10 Where the objection to a subpoena is that it is a misuse of the process of the Court for the purpose of discovery, what is usually meant is that it is an abuse of process to require a person not a party to litigation to form a judgment as to what is relevant to the issues joined in a proceeding to which he is not a party: National Employers' Mutual Association Ltd v Waind & Hill (1978) 1 NSWLR 372 at p 382. It does not follow that a subpoena, issued in circumstances where the person requesting its issue is uncertain whether any documents exist which fall within the description in the subpoena, that description being otherwise precise, will be bad…
In Elanor (No 4) Duggan J further noted that (at [13]):
13 Such principles were also identified in Trade Practices Commission v Arnotts Limited (1989) 88 ALR 90, in the following terms at 102-103:
The general test for present purposes is well settled. The issue of a subpoena will be an abuse of process if it is not used for a legitimate forensic purpose ……. But, as Deane and Gaudron JJ observed in Hamilton v Oades (1989) 85 ALR 1 at 11, the court's general powers in this area have a dual aspect: "The inherent power of a court to control and supervise proceedings includes the power to take appropriate action to prevent injustice …[This] power … is not restricted to defined and closed categories … In this context injustice is not simply a question of the purpose or motive for which the relevant proceedings were instituted but includes a consideration of the consequences of the proceedings for the person invoking the power.

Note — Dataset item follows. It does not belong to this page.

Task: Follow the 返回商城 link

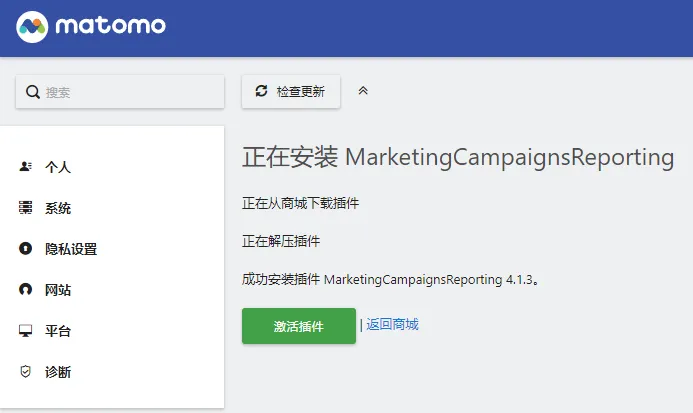Action: click(x=392, y=324)
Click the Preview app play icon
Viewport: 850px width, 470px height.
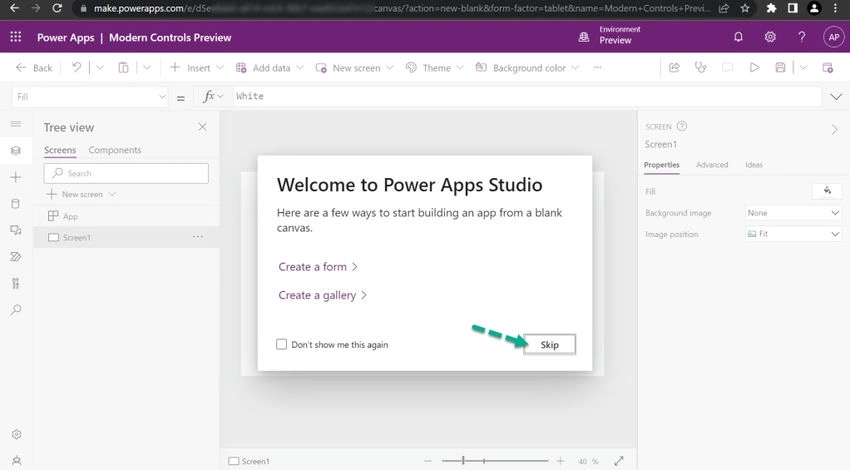pos(754,68)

The terms 'oppressive' and 'vexatious' are often used to signify those considerations which justify the exercise of the power to control proceedings to prevent injustice, those terms respectively conveying, in an appropriate context, the meaning that the proceedings are 'seriously and unfairly burdensome, prejudicial or damaging' and 'productive of serious and unjustified trouble and harassment': Oceanic Sun Line Special Shipping Co Inc v Fay (1988) 62 ALJR 389 per Deane J at 411; 79 ALR 9 at 45."

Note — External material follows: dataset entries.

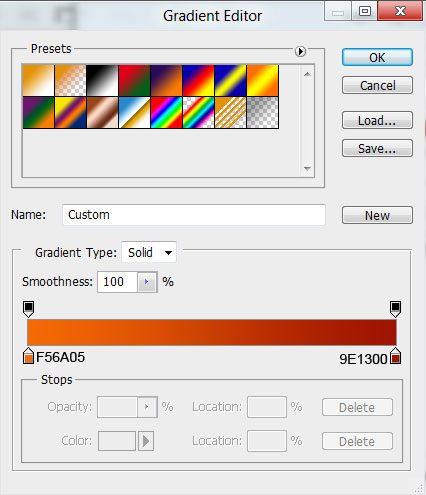Viewport: 426px width, 495px height.
Task: Choose the copper gradient preset
Action: click(102, 113)
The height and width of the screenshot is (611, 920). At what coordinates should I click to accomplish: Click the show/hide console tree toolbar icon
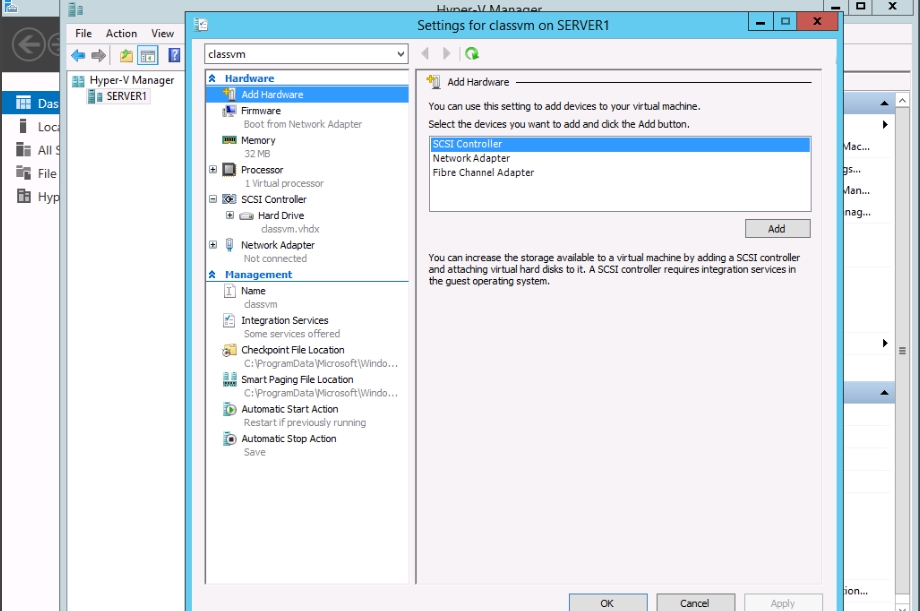coord(147,56)
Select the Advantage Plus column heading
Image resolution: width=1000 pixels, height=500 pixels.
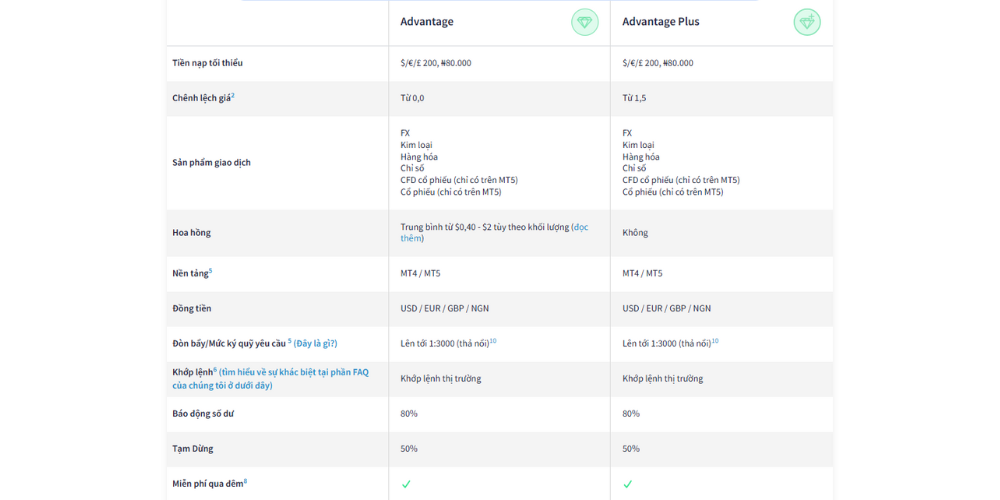pyautogui.click(x=661, y=22)
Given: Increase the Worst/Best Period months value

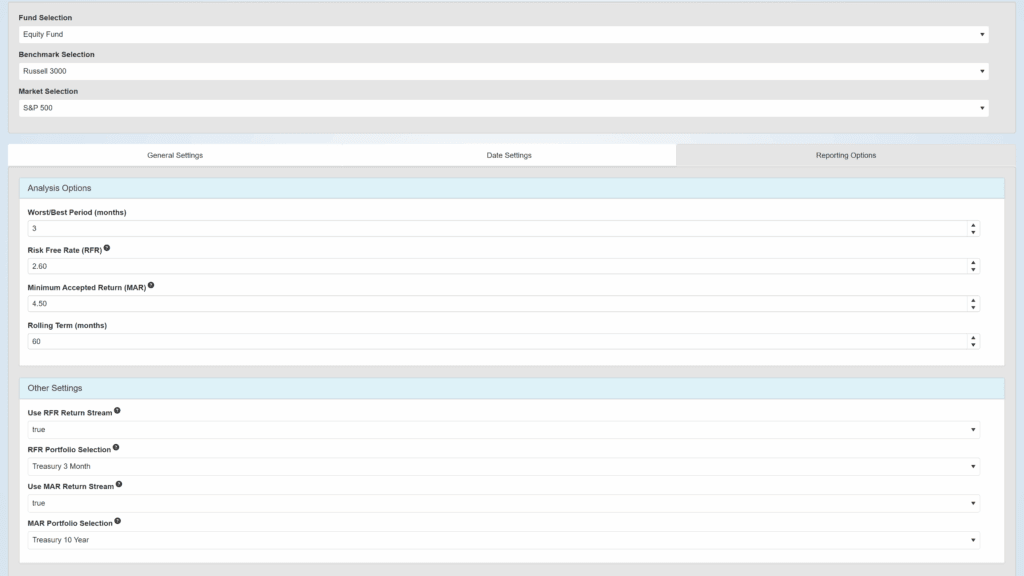Looking at the screenshot, I should point(973,226).
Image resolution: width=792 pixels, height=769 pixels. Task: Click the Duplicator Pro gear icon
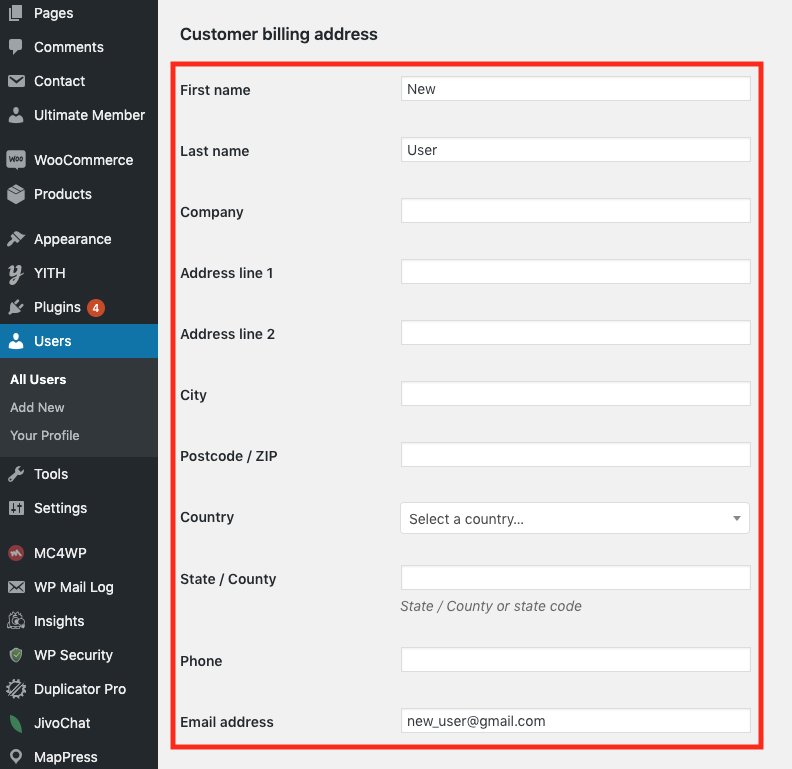coord(15,689)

In other words, the present inquiry is not limited to an analysis of the true purpose of Arnotts in procuring the issue of the subpoena. It is also material to look at the impact of the subpoena upon Mattingly.

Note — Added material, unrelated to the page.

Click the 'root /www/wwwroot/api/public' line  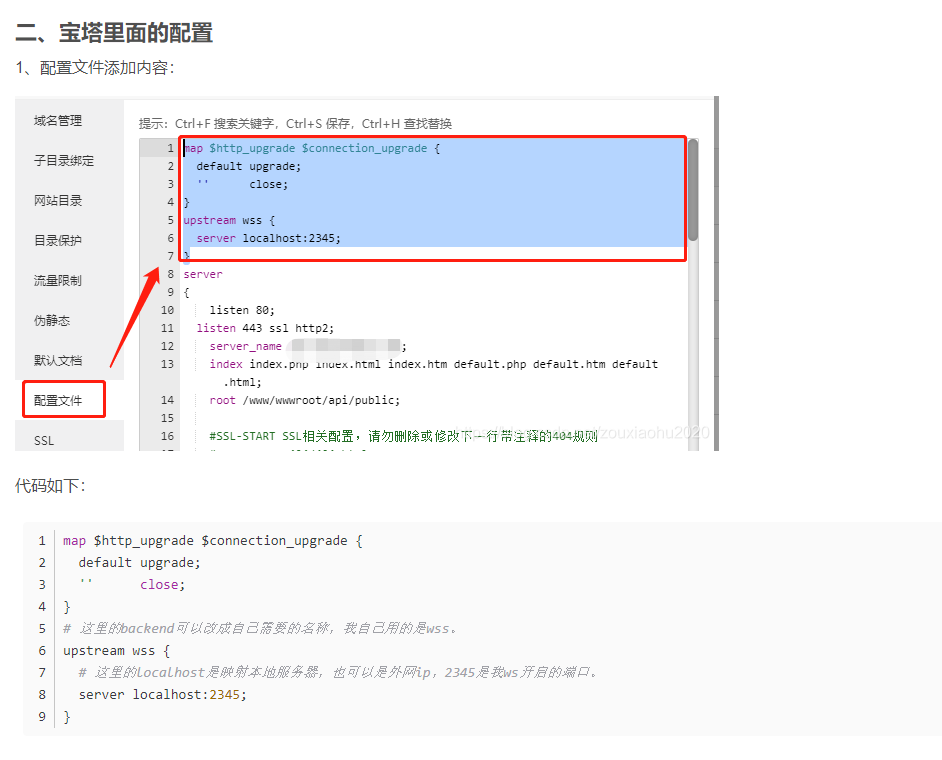point(304,400)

Without restricting this inquiry, it is convenient to address the present application in the first instance by reference to two questions:
(1) Does the material sought have an apparent relevance to the issues in the principal proceedings, ie, is adjectival, as distinct from substantive, relevance established? Does the subpoena have a legitimate forensic purpose to this extent? This involves a consideration of the matter from the standpoint of Arnotts.
(2) Is the subpoena seriously and unfairly burdensome or prejudicial? This is to look at the matter from the point of view of Mattingly.